Bobbie starts to suspect that there must be something in the water that is making the women meek and submissive – some run off from the town’s biochemical industries. They get a sample of the water tested; results come up negative. But then Bobbie comes back from a weekend away with a new wardrobe, bigger boobs and a passion for housework and Joanna gets scared. She becomes convinced that the behaviour of the womenfolk is not just birds of a feather flocking together or some local chemical imbalance. She starts to think that somehow the Men’s Association is behind it all… But by the end of the film when Joanna meets the other Stepford wives in the supermarket everything seems to be “fine”.

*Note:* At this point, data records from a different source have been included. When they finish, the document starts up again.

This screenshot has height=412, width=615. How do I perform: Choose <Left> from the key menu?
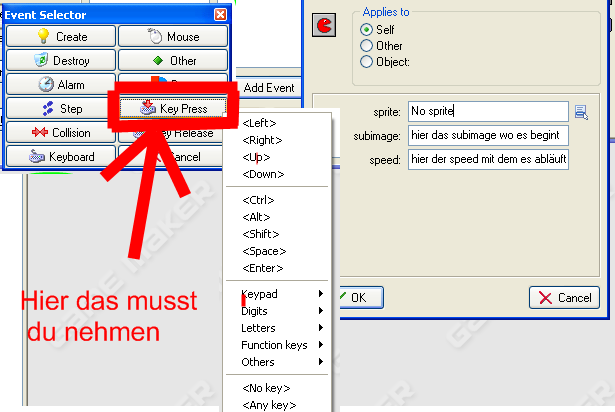tap(260, 123)
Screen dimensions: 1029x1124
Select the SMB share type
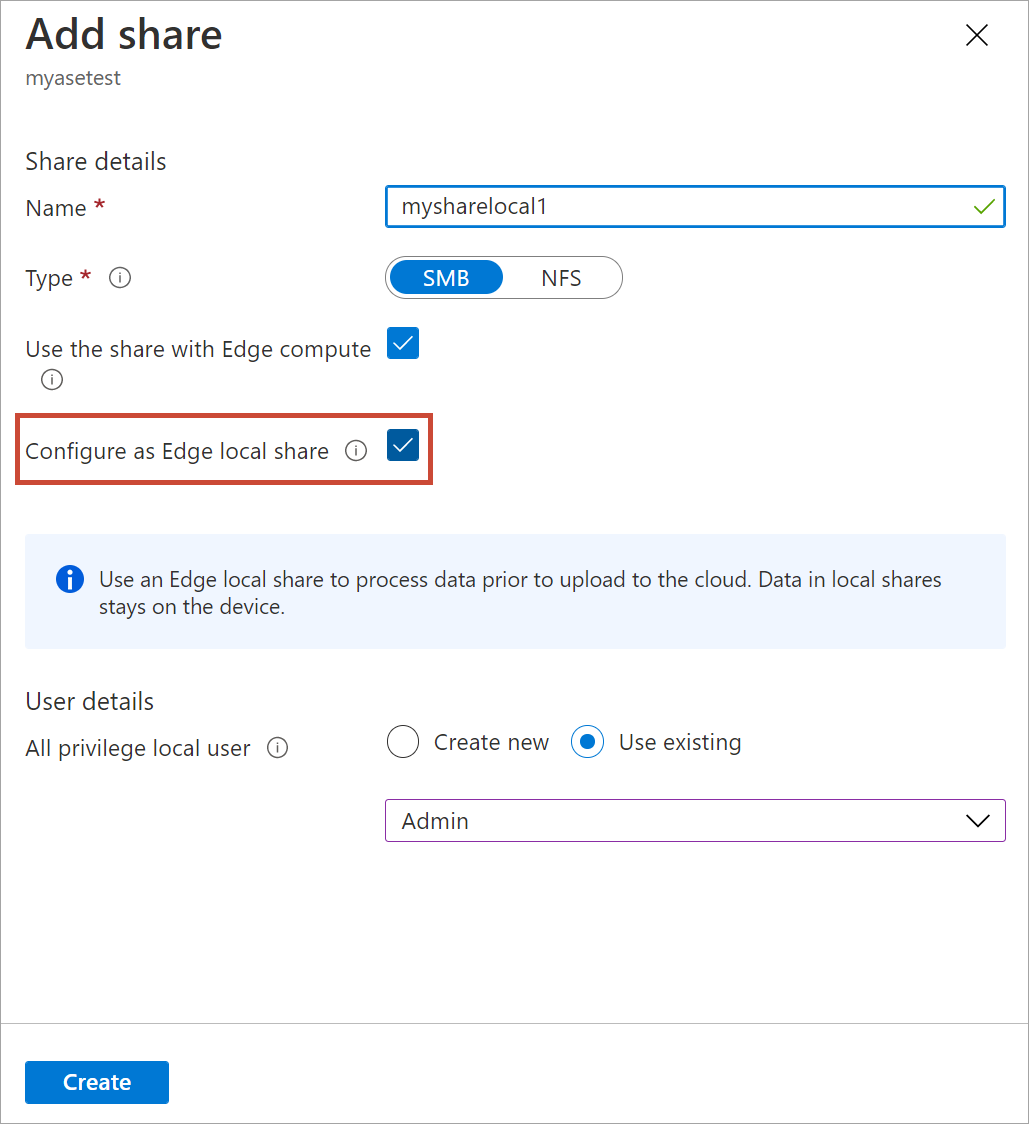(x=445, y=277)
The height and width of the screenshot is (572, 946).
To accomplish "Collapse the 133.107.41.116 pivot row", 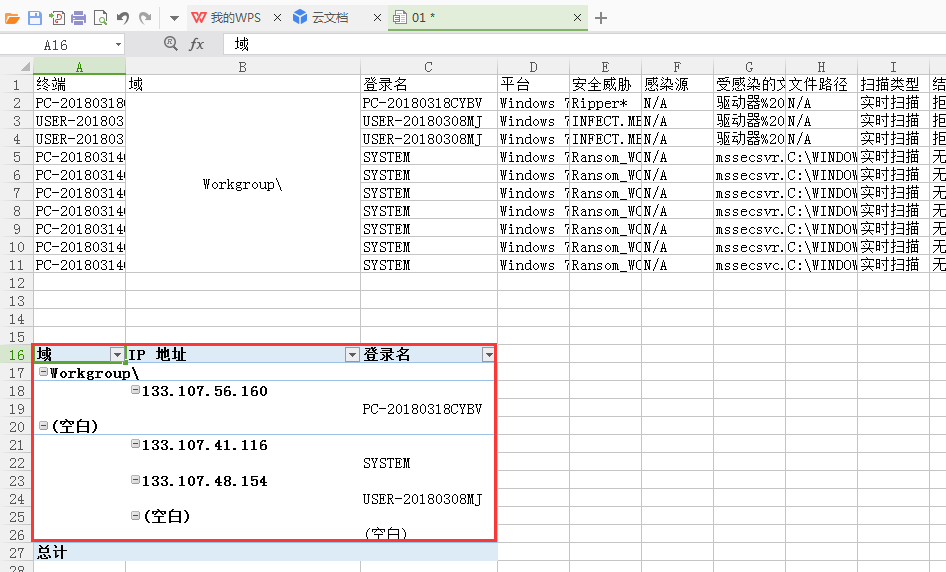I will point(135,444).
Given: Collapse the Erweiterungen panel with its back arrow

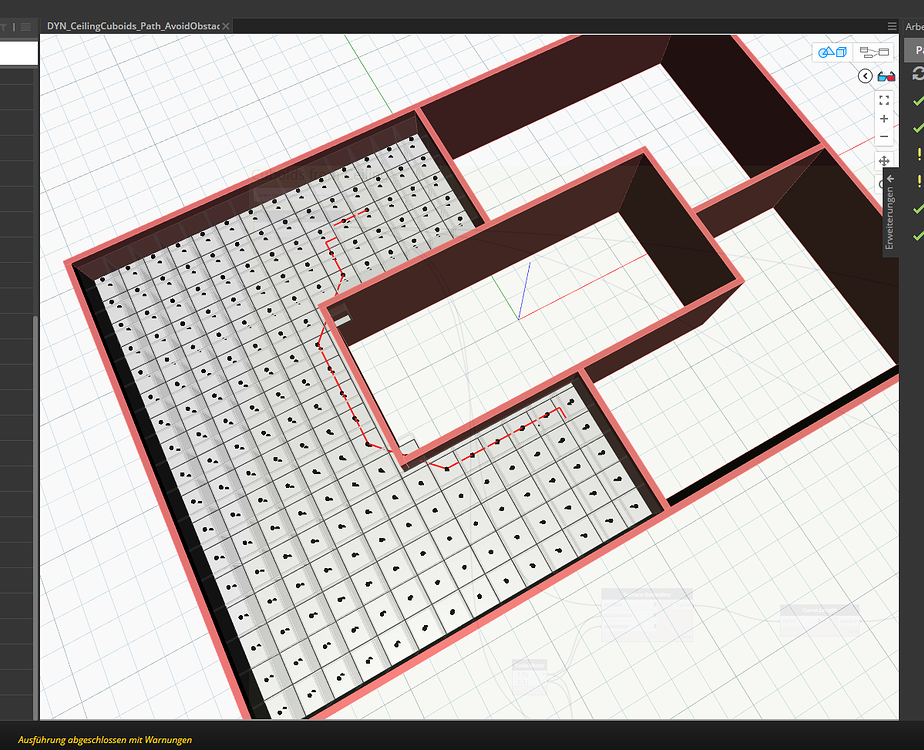Looking at the screenshot, I should pos(890,178).
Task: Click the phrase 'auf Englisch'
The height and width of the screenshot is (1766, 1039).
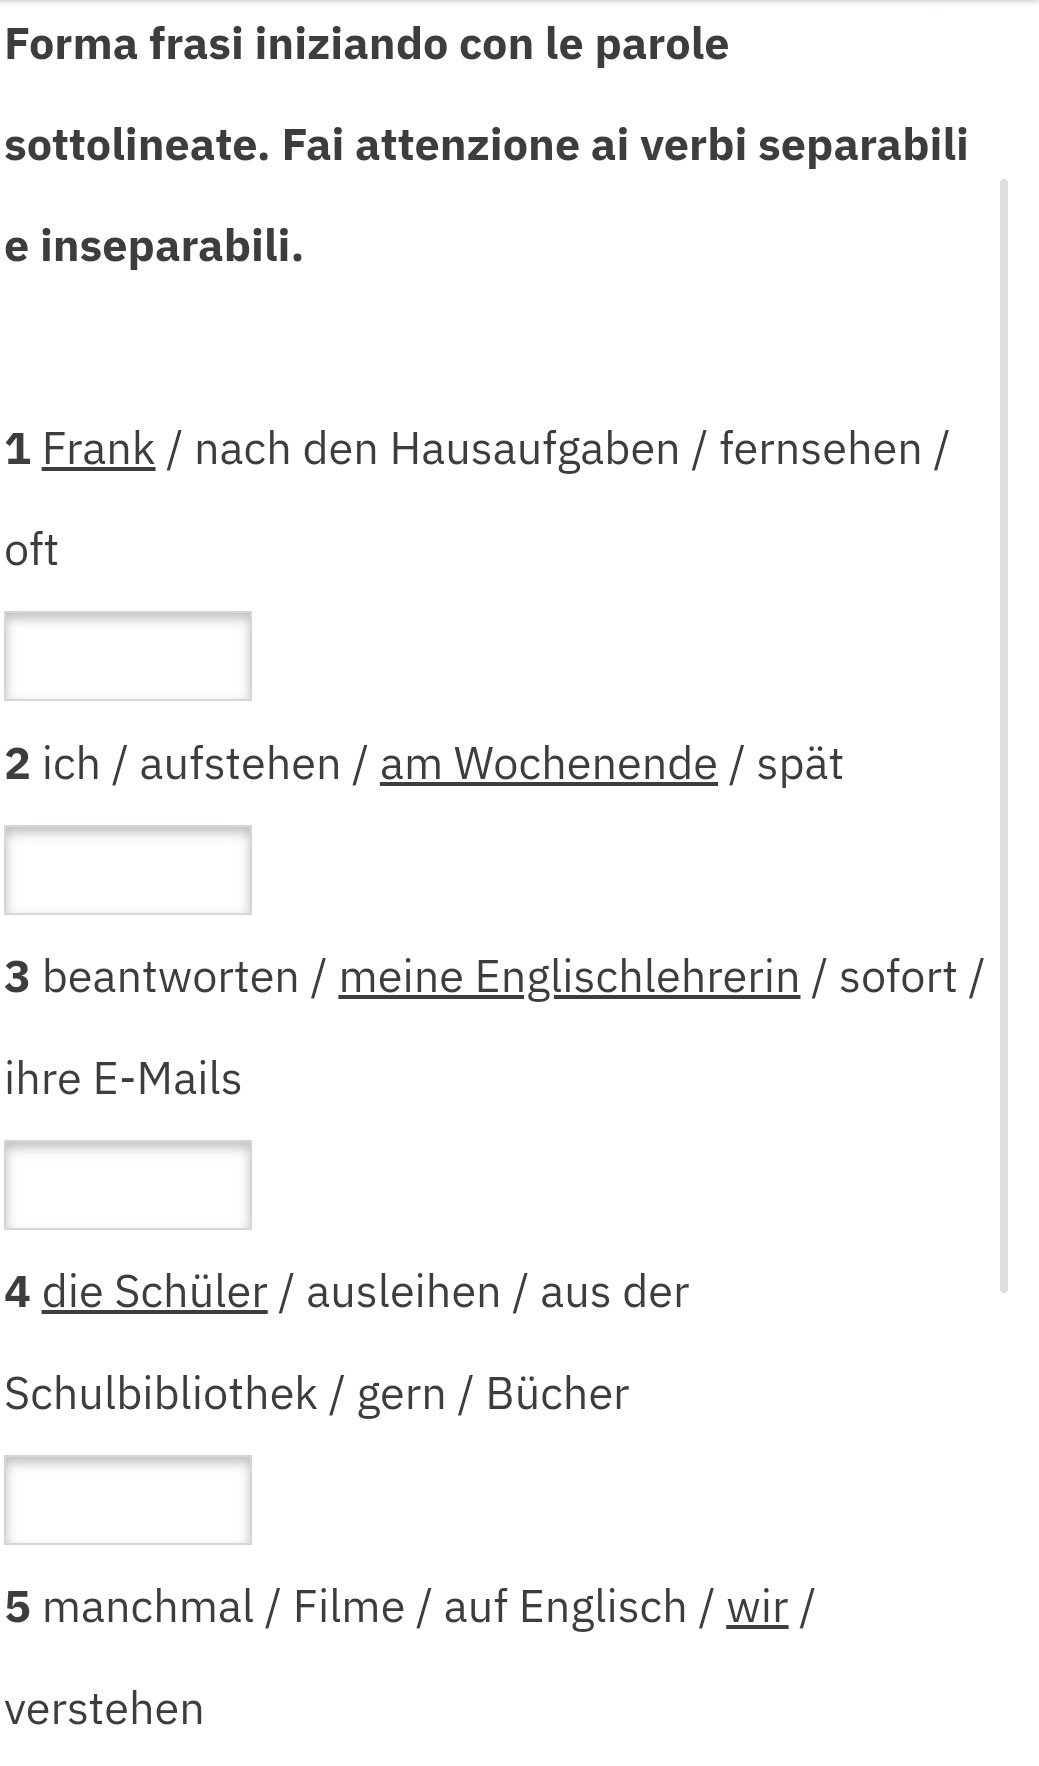Action: point(564,1607)
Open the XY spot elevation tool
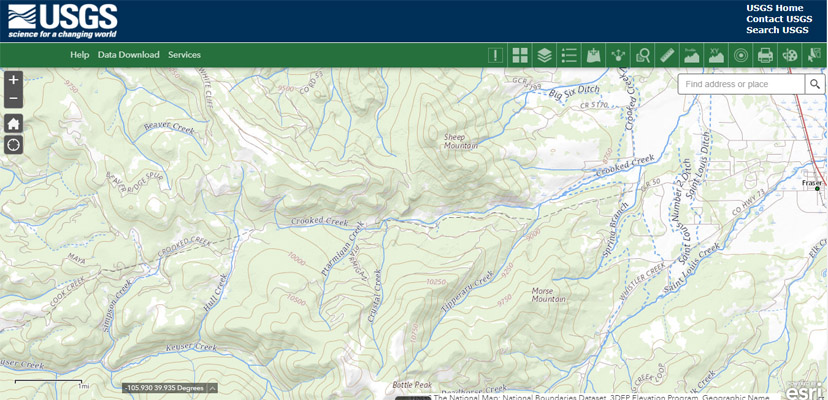 pyautogui.click(x=716, y=55)
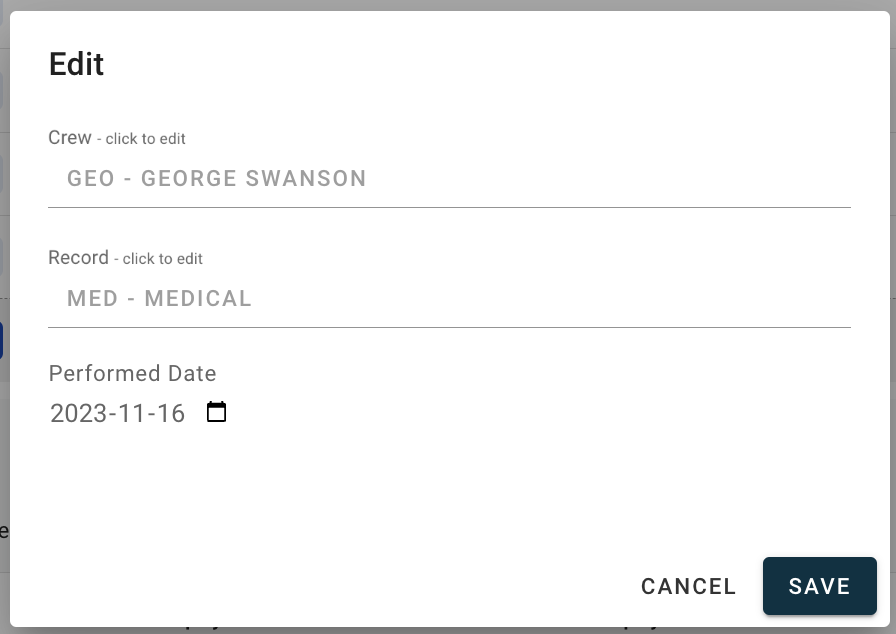Dismiss the dialog with CANCEL

688,587
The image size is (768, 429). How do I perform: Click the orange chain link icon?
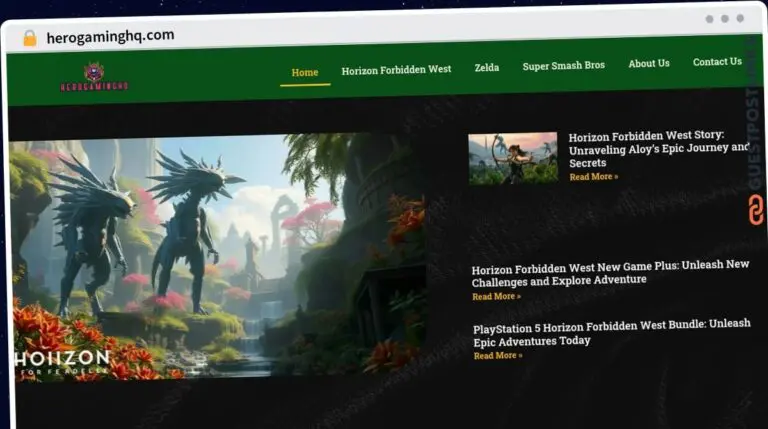[756, 209]
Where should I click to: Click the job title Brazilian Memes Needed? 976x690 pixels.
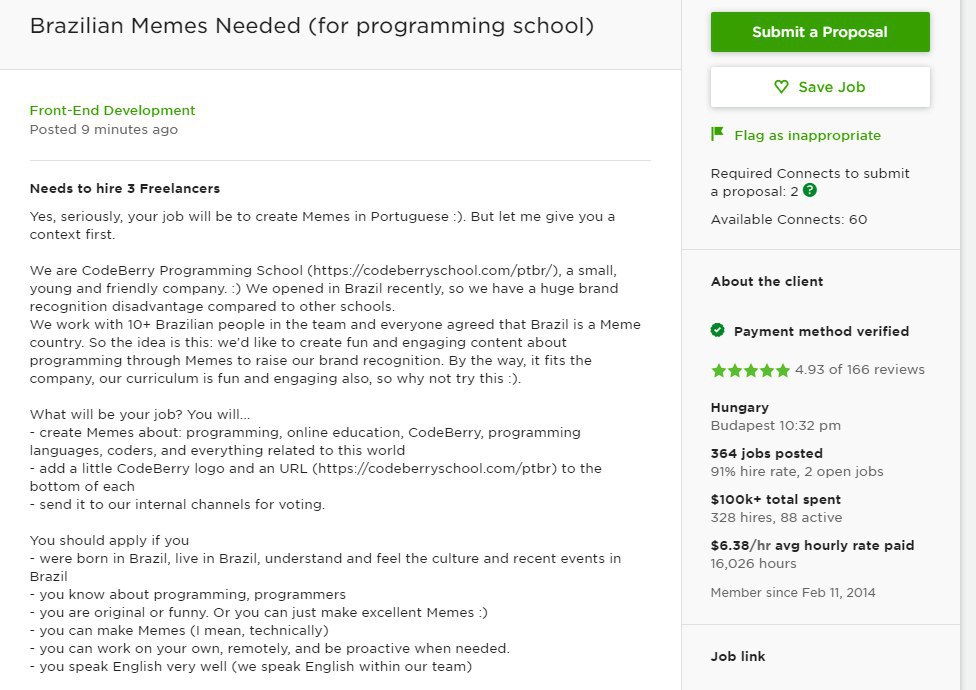click(312, 26)
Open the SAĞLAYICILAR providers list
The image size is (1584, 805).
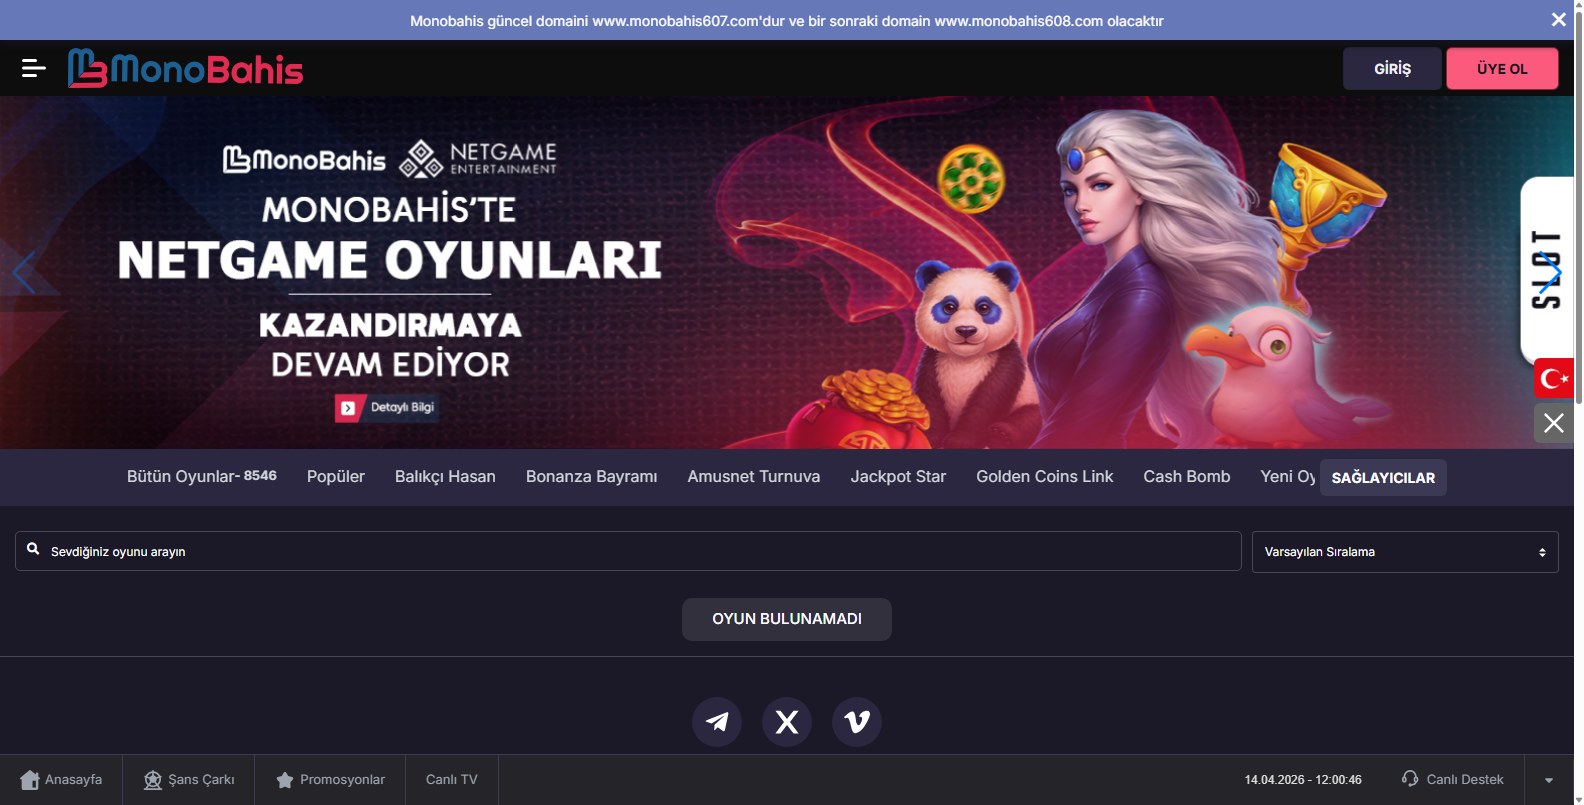tap(1383, 478)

You'll just die if you don't get that recipe:
Nanette Newman (right) shows how to cook up the perfect Stepford wife

The phrase ‘Stepford wife’ is now common parlance. It is used to criticise overly domestic women, those whose ambitions stretch no further than keeping a clean home, a contended husband and a well-cared-for family. In the 1970s when the film was shot, and when the original novel by Ira Levin was published, a wife of this sort was probably seen as a good attribute. Today it all seems weird – far too Desperate Housewives. But with the ‘70s being the age of women’s lib this film really strikes a chord. The men of Stepford are in turns piggish, calculating and malevolent. Their only redeeming feature really is the fact that they don’t want other women, they only want their wives. Just better versions of their wives. Meanwhile we see women with spark, individuality and ambition have it all drained out of them. In Revolutionary Road this was a natural by-product of being trapped in the “hopeless emptiness” of the suburbs; in The Stepford Wives it is much more malign. In Revolutionary Road Frank dooms April as a consequence of his decisions; in The Stepford Wives Walter makes an active choice about what he wants. Ironically, for me, I would say that Revolutionary Road is probably the more horrifying, just because it is more realistic.

One odd thing that bears noting is that The Stepford Wives seems to have been a real family shoot. Nanette Newman was married to the film’s English director Bryan Forbes. One of Joanna and Walter’s daughters actually was played by the real-life daughter of Peter Masterson. This was the screen debut of Mary Stuart Masterson, who later went on to play Idgie in Fried Green Tomatoes at the Whistle Stop CafĂ©.

What have I learnt about Connecticut?
Where Revolutionary Road showed the suburbs of the aspiring middle class The Stepford Wives shows the homes of those who have succeeded and have money – historic three-storey detached properties with acres of land, set back among the trees, often with pools or tennis courts. This is a snobbish place where men-only clubs survive and hold power. The fact that Stepford is seen as ‘liberal’ by some townspeople just because it had the first Chinese restaurant in Fairfield county and it is about to have a black couple move in speaks volumes about quite how WASP-ish society is around here. Yet nearby Westport has a reputation for attracting writers and artists.

Can we go there?
What, you still want to go to Connecticut? Are you having marital difficulties?

Like Revolutionary Road, The Stepford Wives was filmed on location – and in exactly the same area of south-west Connecticut: Darien, Fairfield, Norwalk. The industrial units can be found in Norwalk (companies headquartered here in real life include pharmaceuticals company IMS Health, mechanical and electrical engineers Emcor Group and Applera Biosystems who are working on the Human Genome Project). The spooky gothic home of the Stepford Men’s Association is also in Norwalkthe Lockwood-Mathews Mansion Museum. The local shops can be found in the intriguingly-named Goodwives Shopping Center in Darien. The rustic exterior of Dr Fancher’s psychotherapist’s office is in Weston. Ira Levin has said that he based Stepford upon the town of Wilton however.